Having spaces to suit all family members was an important design consideration. One of the clients’ key requests was for a private retreat away from the children. The master-suite was packed between the living areas below, which required a high stud, and the council height regulations above. The floor has been ingeniously compacted to a solid 20mm Vitex deck so as not to waste precious headroom.

The south side of the house, with the approach from the drive. Image:  Whit Preston

The suite consists of a large bathroom, ample wardrobe, master bedroom, study and ‘yogarium’. The latter was the biggest surprise for the architect in the original brief.

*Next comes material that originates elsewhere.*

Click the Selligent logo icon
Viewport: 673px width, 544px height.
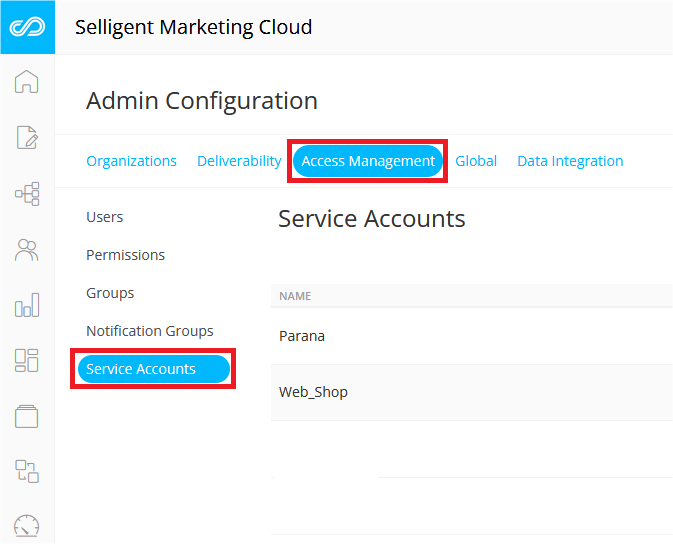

One lives and learns: the architect now knows that, yes, a yogarium is a room dedicated to the practice of yoga. This room, as with the master bedroom, looks out over the water and grants the best views in the house – an appropriate place to salute the sun.

The sheltered entry, on the south side. Image:  Whit Preston

Yoga is to be recommended to anyone involved in a lengthy build. Construction inevitably occasions minor and, occasionally, major surprises. The pessimistic among us might characterise unanticipated occurrences as solecisms; the sanguine would just see them as welcome opportunities.

While little leeway was left for error in this polished house, the custom-made interior doors, finished with sections of timber veneer, look unexpectedly stripy, and their appearance caused some anxiety when they were first installed.

However, ever the optimist, the architect is now quick to point out that the pattern on the doors was actually fortuitous, drawing as it does the vertical language of the exterior finishes inside. And the clients concede that those same doors are features of the house that guests constantly remark upon.

This house has been precisely choreographed with each step meticulously composed to ensure a flawless performance. Applause is deserved, although the house still seems a bit stiff in its zinc collar. It will always look rather hard – how could it not? – but it seems eminently suitable to supple use.